[Exercise directions]: In full and word for word, give the records again.

Segment Start: Given records

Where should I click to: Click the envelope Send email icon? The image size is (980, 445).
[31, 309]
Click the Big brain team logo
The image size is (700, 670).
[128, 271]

Segment End: Given records

[Solution]:
Where should I click to: Click the envelope Send email icon? The image size is (980, 445).
[31, 309]
Click the Big brain team logo
The image size is (700, 670).
[128, 271]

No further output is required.